Rows on where targets appear
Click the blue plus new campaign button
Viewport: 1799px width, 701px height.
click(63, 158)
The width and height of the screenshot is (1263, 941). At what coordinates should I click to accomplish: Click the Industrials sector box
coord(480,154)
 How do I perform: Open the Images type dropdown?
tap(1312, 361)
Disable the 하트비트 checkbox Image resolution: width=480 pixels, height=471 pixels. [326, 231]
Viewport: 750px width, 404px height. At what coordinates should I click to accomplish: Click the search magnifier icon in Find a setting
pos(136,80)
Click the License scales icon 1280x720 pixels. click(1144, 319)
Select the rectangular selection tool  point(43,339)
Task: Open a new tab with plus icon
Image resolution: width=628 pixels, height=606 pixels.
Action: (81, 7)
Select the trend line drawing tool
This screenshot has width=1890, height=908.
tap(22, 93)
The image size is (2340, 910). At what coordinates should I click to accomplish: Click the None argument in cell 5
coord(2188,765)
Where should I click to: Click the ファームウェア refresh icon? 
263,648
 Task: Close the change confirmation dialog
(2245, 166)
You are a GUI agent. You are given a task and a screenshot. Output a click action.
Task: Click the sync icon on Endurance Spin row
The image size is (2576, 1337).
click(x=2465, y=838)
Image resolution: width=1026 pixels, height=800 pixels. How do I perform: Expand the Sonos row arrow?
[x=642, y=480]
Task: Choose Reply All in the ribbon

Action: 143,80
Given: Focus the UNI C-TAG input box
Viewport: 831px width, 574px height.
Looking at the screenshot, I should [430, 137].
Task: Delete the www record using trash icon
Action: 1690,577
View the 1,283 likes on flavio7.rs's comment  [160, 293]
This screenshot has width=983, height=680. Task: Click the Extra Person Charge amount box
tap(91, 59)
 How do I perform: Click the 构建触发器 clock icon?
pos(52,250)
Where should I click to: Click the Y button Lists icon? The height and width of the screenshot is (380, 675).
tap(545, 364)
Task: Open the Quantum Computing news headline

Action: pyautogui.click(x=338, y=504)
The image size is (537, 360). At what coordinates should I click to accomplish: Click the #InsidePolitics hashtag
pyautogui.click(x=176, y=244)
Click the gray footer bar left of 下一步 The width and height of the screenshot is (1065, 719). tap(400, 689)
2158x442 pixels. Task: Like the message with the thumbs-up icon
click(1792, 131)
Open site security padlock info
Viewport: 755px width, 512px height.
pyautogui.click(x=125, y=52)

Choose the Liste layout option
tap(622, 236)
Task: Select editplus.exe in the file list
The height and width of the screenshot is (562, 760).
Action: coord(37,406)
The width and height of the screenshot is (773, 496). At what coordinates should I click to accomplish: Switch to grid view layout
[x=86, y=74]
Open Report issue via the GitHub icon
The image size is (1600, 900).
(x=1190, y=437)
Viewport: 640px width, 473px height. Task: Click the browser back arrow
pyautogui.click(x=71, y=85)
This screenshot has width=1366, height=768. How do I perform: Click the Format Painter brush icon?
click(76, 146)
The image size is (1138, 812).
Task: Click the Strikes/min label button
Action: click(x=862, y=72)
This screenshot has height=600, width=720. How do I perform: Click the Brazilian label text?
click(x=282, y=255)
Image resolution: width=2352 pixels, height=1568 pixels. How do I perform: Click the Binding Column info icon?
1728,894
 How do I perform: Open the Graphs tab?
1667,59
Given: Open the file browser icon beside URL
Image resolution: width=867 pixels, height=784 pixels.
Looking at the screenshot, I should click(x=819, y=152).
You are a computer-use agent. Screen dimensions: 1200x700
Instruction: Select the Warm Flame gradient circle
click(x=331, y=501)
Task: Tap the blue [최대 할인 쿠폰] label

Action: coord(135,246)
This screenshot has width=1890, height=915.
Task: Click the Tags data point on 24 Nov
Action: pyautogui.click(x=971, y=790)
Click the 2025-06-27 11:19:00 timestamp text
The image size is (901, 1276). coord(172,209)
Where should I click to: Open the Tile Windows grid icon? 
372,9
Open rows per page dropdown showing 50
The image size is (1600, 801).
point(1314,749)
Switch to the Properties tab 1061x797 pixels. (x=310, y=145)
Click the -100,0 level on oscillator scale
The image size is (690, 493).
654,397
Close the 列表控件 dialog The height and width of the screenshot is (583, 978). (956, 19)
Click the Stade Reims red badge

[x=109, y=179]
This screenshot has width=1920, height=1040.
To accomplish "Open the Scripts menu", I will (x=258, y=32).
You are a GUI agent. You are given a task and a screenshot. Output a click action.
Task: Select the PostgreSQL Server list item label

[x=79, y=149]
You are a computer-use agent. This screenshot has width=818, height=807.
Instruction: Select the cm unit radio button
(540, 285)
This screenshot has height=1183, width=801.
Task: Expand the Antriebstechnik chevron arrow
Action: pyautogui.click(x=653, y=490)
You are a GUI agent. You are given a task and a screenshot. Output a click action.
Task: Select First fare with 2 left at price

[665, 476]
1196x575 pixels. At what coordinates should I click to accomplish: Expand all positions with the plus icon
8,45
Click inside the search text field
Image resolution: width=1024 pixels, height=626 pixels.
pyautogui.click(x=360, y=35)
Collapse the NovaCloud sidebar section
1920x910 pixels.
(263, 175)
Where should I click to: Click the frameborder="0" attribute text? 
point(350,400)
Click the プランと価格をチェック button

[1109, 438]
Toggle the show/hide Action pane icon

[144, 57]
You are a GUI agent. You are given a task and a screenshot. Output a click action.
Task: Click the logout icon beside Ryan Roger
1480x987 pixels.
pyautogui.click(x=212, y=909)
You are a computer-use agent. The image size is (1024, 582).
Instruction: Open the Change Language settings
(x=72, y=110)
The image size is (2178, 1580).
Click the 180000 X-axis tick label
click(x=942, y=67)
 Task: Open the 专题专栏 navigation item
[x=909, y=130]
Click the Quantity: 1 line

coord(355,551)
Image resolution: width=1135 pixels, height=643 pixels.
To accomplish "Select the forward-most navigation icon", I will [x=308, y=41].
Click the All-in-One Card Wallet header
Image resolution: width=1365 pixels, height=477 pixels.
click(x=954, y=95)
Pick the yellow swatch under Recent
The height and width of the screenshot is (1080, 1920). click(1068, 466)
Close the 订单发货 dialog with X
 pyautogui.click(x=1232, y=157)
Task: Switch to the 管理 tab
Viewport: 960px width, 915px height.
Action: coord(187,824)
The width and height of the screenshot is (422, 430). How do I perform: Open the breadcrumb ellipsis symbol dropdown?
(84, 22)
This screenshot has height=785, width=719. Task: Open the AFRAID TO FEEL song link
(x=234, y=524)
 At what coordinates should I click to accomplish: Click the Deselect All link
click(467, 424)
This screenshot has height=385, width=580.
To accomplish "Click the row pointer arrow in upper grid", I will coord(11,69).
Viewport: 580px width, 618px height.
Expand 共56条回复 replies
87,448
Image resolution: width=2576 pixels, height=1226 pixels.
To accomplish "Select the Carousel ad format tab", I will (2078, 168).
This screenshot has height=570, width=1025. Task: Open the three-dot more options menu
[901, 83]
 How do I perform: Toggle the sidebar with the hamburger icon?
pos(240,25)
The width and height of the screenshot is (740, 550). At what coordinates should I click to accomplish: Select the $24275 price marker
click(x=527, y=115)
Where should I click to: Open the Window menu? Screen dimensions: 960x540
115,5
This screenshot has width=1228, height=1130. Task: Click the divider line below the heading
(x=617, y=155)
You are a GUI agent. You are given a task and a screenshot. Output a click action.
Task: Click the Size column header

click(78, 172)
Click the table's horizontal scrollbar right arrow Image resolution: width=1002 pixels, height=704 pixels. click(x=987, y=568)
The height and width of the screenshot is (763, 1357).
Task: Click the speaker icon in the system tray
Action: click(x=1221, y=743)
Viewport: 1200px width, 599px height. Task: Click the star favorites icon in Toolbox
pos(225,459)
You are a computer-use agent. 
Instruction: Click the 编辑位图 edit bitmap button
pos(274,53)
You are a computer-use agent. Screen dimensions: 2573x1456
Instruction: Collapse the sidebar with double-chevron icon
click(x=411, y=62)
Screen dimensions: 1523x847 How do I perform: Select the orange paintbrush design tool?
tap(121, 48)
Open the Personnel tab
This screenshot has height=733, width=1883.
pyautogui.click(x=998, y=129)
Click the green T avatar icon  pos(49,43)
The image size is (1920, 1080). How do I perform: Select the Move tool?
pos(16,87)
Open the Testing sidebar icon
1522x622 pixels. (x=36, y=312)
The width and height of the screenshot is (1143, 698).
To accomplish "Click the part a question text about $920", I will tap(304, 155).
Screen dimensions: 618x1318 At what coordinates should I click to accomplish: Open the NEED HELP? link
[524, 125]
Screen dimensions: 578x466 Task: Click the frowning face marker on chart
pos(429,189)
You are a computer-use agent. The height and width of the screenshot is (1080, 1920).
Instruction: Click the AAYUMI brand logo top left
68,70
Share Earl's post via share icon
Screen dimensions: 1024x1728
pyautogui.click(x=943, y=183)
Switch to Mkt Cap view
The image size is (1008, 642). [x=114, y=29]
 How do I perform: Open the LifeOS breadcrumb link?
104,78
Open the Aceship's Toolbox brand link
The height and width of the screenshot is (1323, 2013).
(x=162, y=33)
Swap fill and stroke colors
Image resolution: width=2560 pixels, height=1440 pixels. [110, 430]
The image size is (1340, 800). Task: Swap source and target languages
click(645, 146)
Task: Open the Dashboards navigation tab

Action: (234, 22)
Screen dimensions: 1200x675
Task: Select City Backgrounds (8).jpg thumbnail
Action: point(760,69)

■ **SET PROBLEM**
Arrange the rows as a numbered list with blank lines omitted, beginning at the line that has "This screenshot has width=1920, height=1040." and stopping after the line that has "click(x=942, y=67)".

■ **THE ANSWER**
1. This screenshot has width=1920, height=1040.
2. To accomplish "Open the Scripts menu", I will (x=258, y=32).
3. You are a GUI agent. You are given a task and a screenshot. Output a click action.
4. Task: Select the PostgreSQL Server list item label
5. [x=79, y=149]
6. You are a computer-use agent. This screenshot has width=818, height=807.
7. Instruction: Select the cm unit radio button
8. (540, 285)
9. This screenshot has height=1183, width=801.
10. Task: Expand the Antriebstechnik chevron arrow
11. Action: pyautogui.click(x=653, y=490)
12. You are a GUI agent. You are given a task and a screenshot. Output a click action.
13. Task: Select First fare with 2 left at price
14. [665, 476]
15. 1196x575 pixels. At what coordinates should I click to accomplish: Expand all positions with the plus icon
16. 8,45
17. Click inside the search text field
18. Image resolution: width=1024 pixels, height=626 pixels.
19. pyautogui.click(x=360, y=35)
20. Collapse the NovaCloud sidebar section
21. 1920x910 pixels.
22. (263, 175)
23. Where should I click to: Click the frameborder="0" attribute text? 
24. point(350,400)
25. Click the プランと価格をチェック button
26. [1109, 438]
27. Toggle the show/hide Action pane icon
28. [144, 57]
29. You are a GUI agent. You are given a task and a screenshot. Output a click action.
30. Task: Click the logout icon beside Ryan Roger
31. 1480x987 pixels.
32. pyautogui.click(x=212, y=909)
33. You are a computer-use agent. The image size is (1024, 582).
34. Instruction: Open the Change Language settings
35. (x=72, y=110)
36. The image size is (2178, 1580).
37. Click the 180000 X-axis tick label
38. click(x=942, y=67)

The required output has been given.